◆ Data listing
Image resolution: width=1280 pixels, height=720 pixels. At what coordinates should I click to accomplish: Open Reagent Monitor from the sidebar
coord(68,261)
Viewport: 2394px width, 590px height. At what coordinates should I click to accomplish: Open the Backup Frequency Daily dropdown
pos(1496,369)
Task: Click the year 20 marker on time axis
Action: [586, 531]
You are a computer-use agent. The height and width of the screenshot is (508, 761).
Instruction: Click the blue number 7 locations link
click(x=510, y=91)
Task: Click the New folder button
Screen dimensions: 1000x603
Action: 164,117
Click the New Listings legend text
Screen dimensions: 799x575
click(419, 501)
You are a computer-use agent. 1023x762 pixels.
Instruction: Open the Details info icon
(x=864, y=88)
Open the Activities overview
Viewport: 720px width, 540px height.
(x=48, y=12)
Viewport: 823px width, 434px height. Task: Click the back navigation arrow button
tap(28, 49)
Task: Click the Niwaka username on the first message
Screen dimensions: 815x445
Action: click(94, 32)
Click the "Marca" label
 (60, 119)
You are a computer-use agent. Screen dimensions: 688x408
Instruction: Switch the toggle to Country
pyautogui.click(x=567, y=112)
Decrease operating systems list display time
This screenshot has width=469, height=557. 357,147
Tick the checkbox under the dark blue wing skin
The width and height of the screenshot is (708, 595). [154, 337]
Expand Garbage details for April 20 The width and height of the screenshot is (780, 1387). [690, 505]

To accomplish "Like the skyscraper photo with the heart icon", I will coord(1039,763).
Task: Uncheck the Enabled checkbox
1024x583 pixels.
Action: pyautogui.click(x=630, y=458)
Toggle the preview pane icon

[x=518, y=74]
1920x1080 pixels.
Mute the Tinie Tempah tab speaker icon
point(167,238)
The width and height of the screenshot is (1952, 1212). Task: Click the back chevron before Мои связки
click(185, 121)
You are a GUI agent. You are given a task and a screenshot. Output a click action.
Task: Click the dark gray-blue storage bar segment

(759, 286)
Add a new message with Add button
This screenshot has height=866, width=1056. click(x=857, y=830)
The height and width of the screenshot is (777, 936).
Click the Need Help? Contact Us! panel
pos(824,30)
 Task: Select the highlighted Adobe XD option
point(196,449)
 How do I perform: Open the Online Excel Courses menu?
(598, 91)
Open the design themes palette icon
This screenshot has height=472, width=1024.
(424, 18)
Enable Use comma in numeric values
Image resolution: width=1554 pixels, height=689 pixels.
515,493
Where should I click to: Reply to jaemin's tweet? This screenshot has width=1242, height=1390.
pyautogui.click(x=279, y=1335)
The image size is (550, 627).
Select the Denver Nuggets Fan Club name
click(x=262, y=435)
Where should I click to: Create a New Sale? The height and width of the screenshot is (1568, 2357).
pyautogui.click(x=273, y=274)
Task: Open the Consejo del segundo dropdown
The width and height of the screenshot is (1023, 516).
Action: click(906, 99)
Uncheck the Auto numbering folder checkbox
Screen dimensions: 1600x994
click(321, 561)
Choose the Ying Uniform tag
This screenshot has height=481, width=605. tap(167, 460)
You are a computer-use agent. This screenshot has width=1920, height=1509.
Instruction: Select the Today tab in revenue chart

◆ Task to complete
Convert the data above into a Markdown table with the columns Row and Line. Give each nonblank line its own row, numbered in order, and leave out the blank lines.

◆ The result
| Row | Line |
|---|---|
| 1 | Image resolution: width=1280 pixels, height=720 pixels. At what coordinates should I click to accomplish: Open Reagent Monitor from the sidebar |
| 2 | coord(68,261) |
| 3 | Viewport: 2394px width, 590px height. At what coordinates should I click to accomplish: Open the Backup Frequency Daily dropdown |
| 4 | pos(1496,369) |
| 5 | Task: Click the year 20 marker on time axis |
| 6 | Action: [586, 531] |
| 7 | You are a computer-use agent. The height and width of the screenshot is (508, 761). |
| 8 | Instruction: Click the blue number 7 locations link |
| 9 | click(x=510, y=91) |
| 10 | Task: Click the New folder button |
| 11 | Screen dimensions: 1000x603 |
| 12 | Action: 164,117 |
| 13 | Click the New Listings legend text |
| 14 | Screen dimensions: 799x575 |
| 15 | click(419, 501) |
| 16 | You are a computer-use agent. 1023x762 pixels. |
| 17 | Instruction: Open the Details info icon |
| 18 | (x=864, y=88) |
| 19 | Open the Activities overview |
| 20 | Viewport: 720px width, 540px height. |
| 21 | (x=48, y=12) |
| 22 | Viewport: 823px width, 434px height. Task: Click the back navigation arrow button |
| 23 | tap(28, 49) |
| 24 | Task: Click the Niwaka username on the first message |
| 25 | Screen dimensions: 815x445 |
| 26 | Action: click(94, 32) |
| 27 | Click the "Marca" label |
| 28 |  (60, 119) |
| 29 | You are a computer-use agent. Screen dimensions: 688x408 |
| 30 | Instruction: Switch the toggle to Country |
| 31 | pyautogui.click(x=567, y=112) |
| 32 | Decrease operating systems list display time |
| 33 | This screenshot has width=469, height=557. 357,147 |
| 34 | Tick the checkbox under the dark blue wing skin |
| 35 | The width and height of the screenshot is (708, 595). [154, 337] |
| 36 | Expand Garbage details for April 20 The width and height of the screenshot is (780, 1387). [690, 505] |
| 37 | To accomplish "Like the skyscraper photo with the heart icon", I will coord(1039,763). |
| 38 | Task: Uncheck the Enabled checkbox |
| 39 | 1024x583 pixels. |
| 40 | Action: pyautogui.click(x=630, y=458) |
| 41 | Toggle the preview pane icon |
| 42 | [x=518, y=74] |
| 43 | 1920x1080 pixels. |
| 44 | Mute the Tinie Tempah tab speaker icon |
| 45 | point(167,238) |
| 46 | The width and height of the screenshot is (1952, 1212). Task: Click the back chevron before Мои связки |
| 47 | click(185, 121) |
| 48 | You are a GUI agent. You are given a task and a screenshot. Output a click action. |
| 49 | Task: Click the dark gray-blue storage bar segment |
| 50 | (759, 286) |
| 51 | Add a new message with Add button |
| 52 | This screenshot has height=866, width=1056. click(x=857, y=830) |
| 53 | The height and width of the screenshot is (777, 936). |
| 54 | Click the Need Help? Contact Us! panel |
| 55 | pos(824,30) |
| 56 |  Task: Select the highlighted Adobe XD option |
| 57 | point(196,449) |
| 58 |  How do I perform: Open the Online Excel Courses menu? |
| 59 | (598, 91) |
| 60 | Open the design themes palette icon |
| 61 | This screenshot has height=472, width=1024. |
| 62 | (424, 18) |
| 63 | Enable Use comma in numeric values |
| 64 | Image resolution: width=1554 pixels, height=689 pixels. |
| 65 | 515,493 |
| 66 | Where should I click to: Reply to jaemin's tweet? This screenshot has width=1242, height=1390. |
| 67 | pyautogui.click(x=279, y=1335) |
| 68 | The image size is (550, 627). |
| 69 | Select the Denver Nuggets Fan Club name |
| 70 | click(x=262, y=435) |
| 71 | Where should I click to: Create a New Sale? The height and width of the screenshot is (1568, 2357). |
| 72 | pyautogui.click(x=273, y=274) |
| 73 | Task: Open the Consejo del segundo dropdown |
| 74 | The width and height of the screenshot is (1023, 516). |
| 75 | Action: click(906, 99) |
| 76 | Uncheck the Auto numbering folder checkbox |
| 77 | Screen dimensions: 1600x994 |
| 78 | click(321, 561) |
| 79 | Choose the Ying Uniform tag |
| 80 | This screenshot has height=481, width=605. tap(167, 460) |
| 81 | You are a computer-use agent. This screenshot has width=1920, height=1509. |
| 82 | Instruction: Select the Today tab in revenue chart |